**Einträge aus einer Sammlung**:
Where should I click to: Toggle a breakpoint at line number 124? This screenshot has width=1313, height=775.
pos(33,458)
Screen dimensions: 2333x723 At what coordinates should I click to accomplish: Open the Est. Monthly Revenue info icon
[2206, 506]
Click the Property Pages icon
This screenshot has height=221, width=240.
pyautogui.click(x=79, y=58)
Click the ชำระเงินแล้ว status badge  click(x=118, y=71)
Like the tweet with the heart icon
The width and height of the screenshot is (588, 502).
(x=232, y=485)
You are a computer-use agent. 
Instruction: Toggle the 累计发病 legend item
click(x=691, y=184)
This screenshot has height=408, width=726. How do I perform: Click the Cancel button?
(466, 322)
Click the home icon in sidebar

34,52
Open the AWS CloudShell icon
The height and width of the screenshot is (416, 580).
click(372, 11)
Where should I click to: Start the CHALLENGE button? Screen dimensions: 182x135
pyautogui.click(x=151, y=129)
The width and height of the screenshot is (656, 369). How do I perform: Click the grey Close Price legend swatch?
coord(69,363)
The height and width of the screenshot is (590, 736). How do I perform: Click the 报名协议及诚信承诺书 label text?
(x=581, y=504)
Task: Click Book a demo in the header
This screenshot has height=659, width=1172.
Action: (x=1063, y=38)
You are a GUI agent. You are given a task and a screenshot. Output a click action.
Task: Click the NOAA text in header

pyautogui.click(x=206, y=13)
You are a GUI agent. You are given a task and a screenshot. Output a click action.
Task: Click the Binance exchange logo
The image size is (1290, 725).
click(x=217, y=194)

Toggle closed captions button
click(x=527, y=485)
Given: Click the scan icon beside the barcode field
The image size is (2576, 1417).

**Aufgabenstellung**: Filtere aus den Daten oben jede Zeile heraus, die das Wort „Where“ enthält, und gib diese Zeilen unverändert wieder. Achte dabei auf Groß- und Kleinschreibung.

**Ergebnis**:
Where should I click to: Toggle a breakpoint at line number 124? This screenshot has width=1313, height=775.
Where should I click to: Start the CHALLENGE button? Screen dimensions: 182x135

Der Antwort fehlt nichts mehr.